APTMA seeks new energy rates before June 30

By Our Correspondent
June 29, 2022

KARACHI: Textile sector has urged the government to reset energy prices before June 30, 2022, the date on which existing tariffs were scheduled to lapse, as a late change could affect the pricing for the new orders, causing losses to exporters.

The All Pakistan Textile Mills Association (APTMA) made this appeal to Prime Minister Shahbaz Sharif in a letter, suggesting local energy prices should be determined after taking into account the regional ones. According to APTMA, the gas and electricity price agreement is scheduled to lapse on June 30, 2022 and the export sector is unable to book orders beyond June as energy prices have to be set to make the final cost of goods. Special energy rates are granted to the textile industry by the government each year, taking into account prices offered by its competitors in the region. The former Tehreek-e-Insaf government has granted these rates to boost the growth of the textile exports, which accounted for 60 percent of the total exports of the country.

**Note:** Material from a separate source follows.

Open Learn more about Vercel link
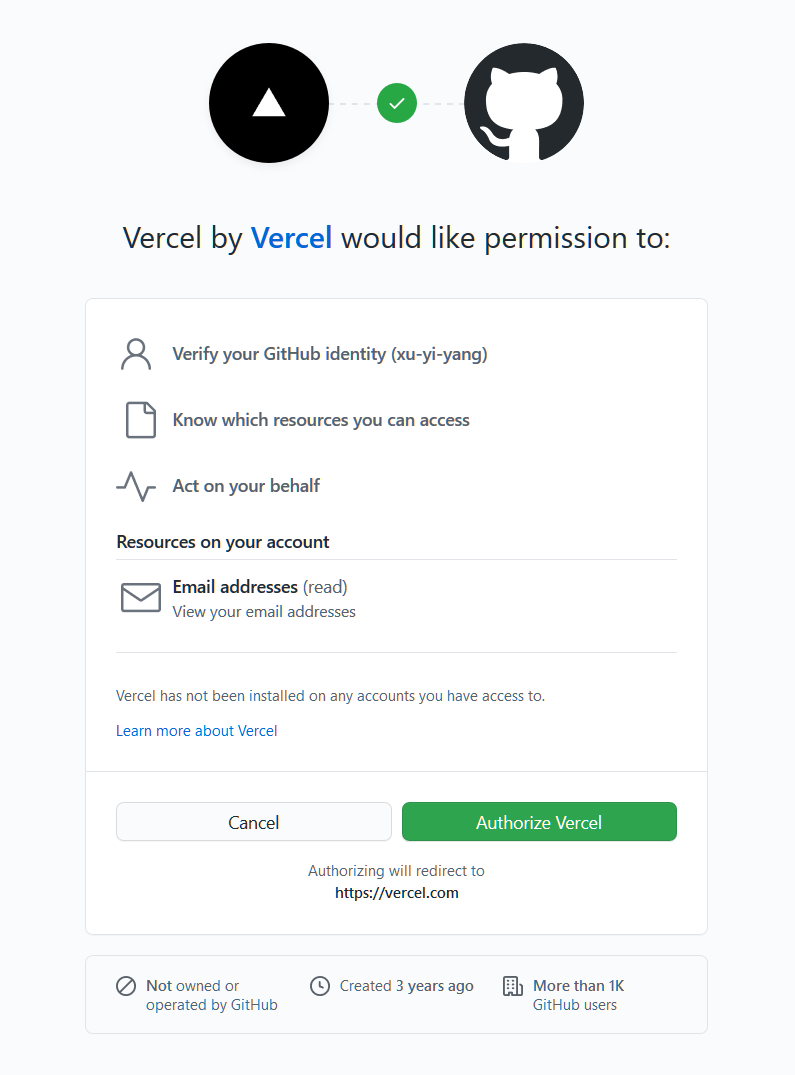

Previous government in its Strategic Trade Policy Framework and new Textile and Apparel Policy (TAP) 2021-25 envisaged diversification of export markets and products by suggesting measures for guaranteeing competitive energy rates.

Pakistan’s textile exports surged 28 percent to $17.67 billion in July-May of this fiscal, the highest ever for the period under review, compared to $13.76 billion in the same months of last, however, industry warned the severe energy constraints were a major risk to the future growth of the sector.

Despite the significant growth in the textile exports, the gas/RLNG supply to the Punjab textile sector, which was at only 25 percent of required volumes (50 percent of August to November actual consumption), was shut down two days prior with the guarantee that supply would be restored on the morning of Friday June 3, 2022, the APTMA stated at the start of this month.

The APTMA had said the government’s decision to halt the supply of gas/RLNG to exporters was highly illogical as it was a critical input to textiles, the single largest contributor to Pakistan’s exports and the mainstay of Pakistan’s economic future.

The sector has sizeable investments in state-of-the-art machinery and high efficiency generation, with over $5 billion worth of investments for expansion and modernisation made in the last one and a half years, the APTMA said in a statement.